More often than not, when we hear lectures about gender roles and responsibilities in Islam, these pertain to women alone.

Occasionally, I hear a lecture dealing with men or male responsibility, but it’s done only with criticism.

But there’s no discussion of a solution. We’re really good at pointing out the problem, but not so good at dealing with it.

Someone can tell me that I need to be a good son, a good husband, or a good father.

Unfortunately, no one is telling me how to actually be these things, especially through the lens of Islam.

The absence of strong, male role models in society in general, and within the Muslim community in particular, makes it much harder for a young Muslim man to know what the word “responsibility” really means in a religious setting.

How many of us were taught how we’re supposed to treat women from an Islamic standpoint versus a cultural standpoint? It’s important here to not think in absolutes.

Meaning, not knowing how to treat a woman doesn’t necessarily mean that one mistreats women.

Has anyone ever sat us down as young men and even explained to us how to respect and uphold our responsibilities? And then did we see those words manifest into actions by the male figures we admired while growing up?

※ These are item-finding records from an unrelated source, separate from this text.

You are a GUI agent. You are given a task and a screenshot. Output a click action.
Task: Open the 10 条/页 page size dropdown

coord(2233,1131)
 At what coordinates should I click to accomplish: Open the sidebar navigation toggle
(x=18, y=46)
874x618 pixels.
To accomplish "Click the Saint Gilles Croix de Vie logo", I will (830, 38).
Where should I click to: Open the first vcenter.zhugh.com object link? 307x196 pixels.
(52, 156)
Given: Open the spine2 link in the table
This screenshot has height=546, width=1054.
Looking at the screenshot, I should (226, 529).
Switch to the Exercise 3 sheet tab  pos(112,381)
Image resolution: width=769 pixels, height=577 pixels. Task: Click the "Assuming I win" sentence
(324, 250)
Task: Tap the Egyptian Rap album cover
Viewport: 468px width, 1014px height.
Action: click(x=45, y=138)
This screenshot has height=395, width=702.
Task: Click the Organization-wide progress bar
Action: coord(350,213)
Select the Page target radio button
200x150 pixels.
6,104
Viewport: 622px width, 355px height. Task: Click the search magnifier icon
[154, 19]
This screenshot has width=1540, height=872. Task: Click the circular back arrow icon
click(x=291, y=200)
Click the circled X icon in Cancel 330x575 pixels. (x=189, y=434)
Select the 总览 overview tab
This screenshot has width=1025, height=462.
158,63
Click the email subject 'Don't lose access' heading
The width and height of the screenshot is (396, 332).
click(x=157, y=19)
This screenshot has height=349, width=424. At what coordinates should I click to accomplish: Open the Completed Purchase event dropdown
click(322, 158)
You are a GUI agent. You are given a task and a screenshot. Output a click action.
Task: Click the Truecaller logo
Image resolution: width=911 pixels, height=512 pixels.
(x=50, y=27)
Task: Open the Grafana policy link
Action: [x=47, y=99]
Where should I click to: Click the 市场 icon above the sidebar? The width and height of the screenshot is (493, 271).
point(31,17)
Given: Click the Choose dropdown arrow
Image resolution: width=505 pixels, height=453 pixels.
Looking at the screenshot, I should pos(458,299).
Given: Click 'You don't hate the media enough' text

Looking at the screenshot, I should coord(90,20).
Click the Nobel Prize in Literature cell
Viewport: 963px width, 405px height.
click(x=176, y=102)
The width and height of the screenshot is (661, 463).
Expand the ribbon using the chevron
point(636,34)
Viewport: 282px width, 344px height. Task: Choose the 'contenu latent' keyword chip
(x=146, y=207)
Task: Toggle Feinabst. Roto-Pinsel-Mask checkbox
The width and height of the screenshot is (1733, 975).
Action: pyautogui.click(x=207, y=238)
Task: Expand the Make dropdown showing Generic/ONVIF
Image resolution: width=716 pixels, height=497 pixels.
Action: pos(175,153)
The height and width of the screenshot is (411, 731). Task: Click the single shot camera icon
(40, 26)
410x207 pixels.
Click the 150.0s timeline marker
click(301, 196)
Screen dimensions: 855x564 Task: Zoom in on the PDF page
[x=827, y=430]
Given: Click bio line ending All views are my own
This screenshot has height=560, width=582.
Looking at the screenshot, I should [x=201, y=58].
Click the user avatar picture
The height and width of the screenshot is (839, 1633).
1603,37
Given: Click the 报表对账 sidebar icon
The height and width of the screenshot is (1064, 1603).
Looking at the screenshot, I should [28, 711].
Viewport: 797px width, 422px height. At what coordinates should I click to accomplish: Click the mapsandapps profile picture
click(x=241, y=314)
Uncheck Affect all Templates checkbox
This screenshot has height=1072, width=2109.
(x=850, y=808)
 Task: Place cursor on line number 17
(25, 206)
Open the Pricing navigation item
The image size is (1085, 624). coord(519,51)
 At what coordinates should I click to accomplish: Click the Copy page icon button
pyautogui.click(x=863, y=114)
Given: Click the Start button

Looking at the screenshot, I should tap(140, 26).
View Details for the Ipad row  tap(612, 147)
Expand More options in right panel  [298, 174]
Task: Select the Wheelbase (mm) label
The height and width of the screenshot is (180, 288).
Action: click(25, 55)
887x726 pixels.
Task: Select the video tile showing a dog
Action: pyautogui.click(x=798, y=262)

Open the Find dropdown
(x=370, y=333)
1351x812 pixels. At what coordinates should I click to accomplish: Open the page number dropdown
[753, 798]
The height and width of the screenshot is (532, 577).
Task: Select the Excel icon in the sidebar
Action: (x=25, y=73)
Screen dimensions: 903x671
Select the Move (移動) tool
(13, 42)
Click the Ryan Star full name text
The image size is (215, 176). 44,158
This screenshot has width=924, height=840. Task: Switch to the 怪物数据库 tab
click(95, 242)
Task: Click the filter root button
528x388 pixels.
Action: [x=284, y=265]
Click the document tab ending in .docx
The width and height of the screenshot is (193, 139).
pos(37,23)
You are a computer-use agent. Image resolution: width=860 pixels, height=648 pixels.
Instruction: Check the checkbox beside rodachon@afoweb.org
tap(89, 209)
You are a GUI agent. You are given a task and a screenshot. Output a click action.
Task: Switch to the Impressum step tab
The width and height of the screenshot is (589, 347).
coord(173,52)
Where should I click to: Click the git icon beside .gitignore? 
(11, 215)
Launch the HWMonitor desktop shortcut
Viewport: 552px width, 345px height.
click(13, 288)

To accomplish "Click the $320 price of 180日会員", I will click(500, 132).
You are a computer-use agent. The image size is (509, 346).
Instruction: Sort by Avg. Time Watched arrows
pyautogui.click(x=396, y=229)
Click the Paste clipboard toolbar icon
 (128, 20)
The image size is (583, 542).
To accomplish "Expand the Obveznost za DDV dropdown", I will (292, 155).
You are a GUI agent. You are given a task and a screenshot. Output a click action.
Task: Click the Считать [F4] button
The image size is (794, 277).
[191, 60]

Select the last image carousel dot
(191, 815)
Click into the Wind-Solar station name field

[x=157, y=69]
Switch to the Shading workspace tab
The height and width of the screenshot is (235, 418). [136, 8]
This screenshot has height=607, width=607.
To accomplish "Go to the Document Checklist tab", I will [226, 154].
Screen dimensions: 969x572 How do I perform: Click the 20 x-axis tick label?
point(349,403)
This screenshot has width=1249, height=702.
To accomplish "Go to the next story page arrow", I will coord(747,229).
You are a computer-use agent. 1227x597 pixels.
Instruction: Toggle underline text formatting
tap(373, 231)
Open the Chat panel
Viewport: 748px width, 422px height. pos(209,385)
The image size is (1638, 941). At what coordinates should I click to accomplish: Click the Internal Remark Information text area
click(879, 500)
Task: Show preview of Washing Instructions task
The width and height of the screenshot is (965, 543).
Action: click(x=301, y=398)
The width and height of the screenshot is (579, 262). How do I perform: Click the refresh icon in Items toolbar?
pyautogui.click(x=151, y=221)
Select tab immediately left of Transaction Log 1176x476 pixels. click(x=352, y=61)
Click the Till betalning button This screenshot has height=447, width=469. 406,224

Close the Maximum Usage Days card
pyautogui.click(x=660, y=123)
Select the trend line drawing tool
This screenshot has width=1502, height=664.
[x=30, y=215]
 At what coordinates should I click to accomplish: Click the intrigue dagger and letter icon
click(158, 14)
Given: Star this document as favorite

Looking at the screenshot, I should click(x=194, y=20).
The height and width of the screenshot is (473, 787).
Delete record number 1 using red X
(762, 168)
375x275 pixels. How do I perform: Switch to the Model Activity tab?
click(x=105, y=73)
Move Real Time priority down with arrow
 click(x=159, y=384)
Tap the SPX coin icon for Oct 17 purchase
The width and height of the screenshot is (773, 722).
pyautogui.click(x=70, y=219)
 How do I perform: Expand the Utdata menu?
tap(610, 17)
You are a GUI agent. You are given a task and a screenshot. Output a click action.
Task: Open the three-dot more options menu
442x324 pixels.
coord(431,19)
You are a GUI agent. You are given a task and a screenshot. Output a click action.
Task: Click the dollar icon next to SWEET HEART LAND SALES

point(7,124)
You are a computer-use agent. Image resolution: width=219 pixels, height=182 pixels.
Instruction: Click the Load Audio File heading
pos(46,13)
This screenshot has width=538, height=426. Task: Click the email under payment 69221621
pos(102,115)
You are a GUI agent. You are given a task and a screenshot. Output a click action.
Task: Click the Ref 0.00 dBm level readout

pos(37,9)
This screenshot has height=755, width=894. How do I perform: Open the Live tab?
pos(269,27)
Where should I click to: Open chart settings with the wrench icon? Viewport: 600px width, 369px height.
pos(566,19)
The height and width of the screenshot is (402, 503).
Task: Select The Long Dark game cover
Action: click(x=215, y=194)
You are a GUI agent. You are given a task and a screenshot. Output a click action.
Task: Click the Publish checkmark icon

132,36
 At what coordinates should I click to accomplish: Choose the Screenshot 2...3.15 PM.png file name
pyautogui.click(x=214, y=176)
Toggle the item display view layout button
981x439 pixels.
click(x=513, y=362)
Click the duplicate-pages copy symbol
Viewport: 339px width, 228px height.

If I don’t know what my responsibility is as a young man, how will I really know what to look for when I am trying to find a woman to spend the rest of my life with? More importantly, why would anyone want to marry me?

True Stories Among Us

I travel a lot for speaking engagements. On a trip to the south, I was approached by an elderly man at a mosque after a lecture I gave.

He asked me if I could speak to him in private, and when we sat down, he began to cry.

He said that when he was younger, his father hardly spoke to him.

He only really engaged with his son when he did something wrong. His father was always very somber and distant.

This now elderly man found himself being the same way with his wife and children after he got married.

His wife left him eventually, and then his children stopped talking to him.

He said his father never seemed happy in his marriage or with his children.

So he didn’t think it was a big deal that his own marriage wasn’t a happy one. Nor that he never tried to be a part of his own kids’ lives.

He was alone now, after seven decades of living. He had no idea how to bring them back into his life, and regretted not ever learning how to be a better father to them.